=== Begin Enclosure ===
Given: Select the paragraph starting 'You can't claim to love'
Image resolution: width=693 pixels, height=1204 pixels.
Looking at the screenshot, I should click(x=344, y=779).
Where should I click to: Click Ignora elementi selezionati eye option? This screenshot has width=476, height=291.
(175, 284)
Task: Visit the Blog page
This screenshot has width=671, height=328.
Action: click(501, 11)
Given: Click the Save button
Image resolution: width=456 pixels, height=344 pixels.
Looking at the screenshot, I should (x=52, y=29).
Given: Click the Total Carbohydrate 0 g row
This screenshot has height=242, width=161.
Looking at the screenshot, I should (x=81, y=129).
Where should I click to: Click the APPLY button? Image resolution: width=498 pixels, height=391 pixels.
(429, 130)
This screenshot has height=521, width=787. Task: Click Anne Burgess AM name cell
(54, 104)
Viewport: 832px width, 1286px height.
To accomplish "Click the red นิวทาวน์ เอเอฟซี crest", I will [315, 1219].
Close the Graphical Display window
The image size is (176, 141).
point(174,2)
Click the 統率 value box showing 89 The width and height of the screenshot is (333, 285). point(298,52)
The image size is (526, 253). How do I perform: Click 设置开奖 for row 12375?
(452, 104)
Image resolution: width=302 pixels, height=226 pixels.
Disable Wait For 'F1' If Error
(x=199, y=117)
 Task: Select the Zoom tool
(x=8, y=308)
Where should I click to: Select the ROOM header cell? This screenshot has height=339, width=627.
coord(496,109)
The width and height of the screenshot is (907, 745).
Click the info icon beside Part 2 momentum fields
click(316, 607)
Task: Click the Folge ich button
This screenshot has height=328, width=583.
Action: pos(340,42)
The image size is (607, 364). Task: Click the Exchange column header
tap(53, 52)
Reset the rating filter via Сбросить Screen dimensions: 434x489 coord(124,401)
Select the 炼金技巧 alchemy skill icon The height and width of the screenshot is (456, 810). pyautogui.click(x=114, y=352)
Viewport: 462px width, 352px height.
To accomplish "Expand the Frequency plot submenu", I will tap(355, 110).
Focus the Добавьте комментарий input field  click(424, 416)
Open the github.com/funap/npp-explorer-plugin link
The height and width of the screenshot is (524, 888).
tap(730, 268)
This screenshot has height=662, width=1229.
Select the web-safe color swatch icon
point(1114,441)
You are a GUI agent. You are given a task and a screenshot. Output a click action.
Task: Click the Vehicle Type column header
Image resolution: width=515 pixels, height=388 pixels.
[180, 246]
=== End Enclosure ===
» **WHAT IS REQUIRED**
Write out the full listing without altering anything.

» **REPLY TO THE EXERCISE**
Given: Select the paragraph starting 'You can't claim to love'
Image resolution: width=693 pixels, height=1204 pixels.
Looking at the screenshot, I should click(x=344, y=779).
Where should I click to: Click Ignora elementi selezionati eye option? This screenshot has width=476, height=291.
(175, 284)
Task: Visit the Blog page
This screenshot has width=671, height=328.
Action: click(501, 11)
Given: Click the Save button
Image resolution: width=456 pixels, height=344 pixels.
Looking at the screenshot, I should (x=52, y=29).
Given: Click the Total Carbohydrate 0 g row
This screenshot has height=242, width=161.
Looking at the screenshot, I should (x=81, y=129).
Where should I click to: Click the APPLY button? Image resolution: width=498 pixels, height=391 pixels.
(429, 130)
This screenshot has height=521, width=787. Task: Click Anne Burgess AM name cell
(54, 104)
Viewport: 832px width, 1286px height.
To accomplish "Click the red นิวทาวน์ เอเอฟซี crest", I will [315, 1219].
Close the Graphical Display window
The image size is (176, 141).
point(174,2)
Click the 統率 value box showing 89 The width and height of the screenshot is (333, 285). point(298,52)
The image size is (526, 253). How do I perform: Click 设置开奖 for row 12375?
(452, 104)
Image resolution: width=302 pixels, height=226 pixels.
Disable Wait For 'F1' If Error
(x=199, y=117)
 Task: Select the Zoom tool
(x=8, y=308)
Where should I click to: Select the ROOM header cell? This screenshot has height=339, width=627.
coord(496,109)
The width and height of the screenshot is (907, 745).
Click the info icon beside Part 2 momentum fields
click(316, 607)
Task: Click the Folge ich button
This screenshot has height=328, width=583.
Action: pos(340,42)
The image size is (607, 364). Task: Click the Exchange column header
tap(53, 52)
Reset the rating filter via Сбросить Screen dimensions: 434x489 coord(124,401)
Select the 炼金技巧 alchemy skill icon The height and width of the screenshot is (456, 810). pyautogui.click(x=114, y=352)
Viewport: 462px width, 352px height.
To accomplish "Expand the Frequency plot submenu", I will tap(355, 110).
Focus the Добавьте комментарий input field  click(424, 416)
Open the github.com/funap/npp-explorer-plugin link
The height and width of the screenshot is (524, 888).
tap(730, 268)
This screenshot has height=662, width=1229.
Select the web-safe color swatch icon
point(1114,441)
You are a GUI agent. You are given a task and a screenshot. Output a click action.
Task: Click the Vehicle Type column header
Image resolution: width=515 pixels, height=388 pixels.
[180, 246]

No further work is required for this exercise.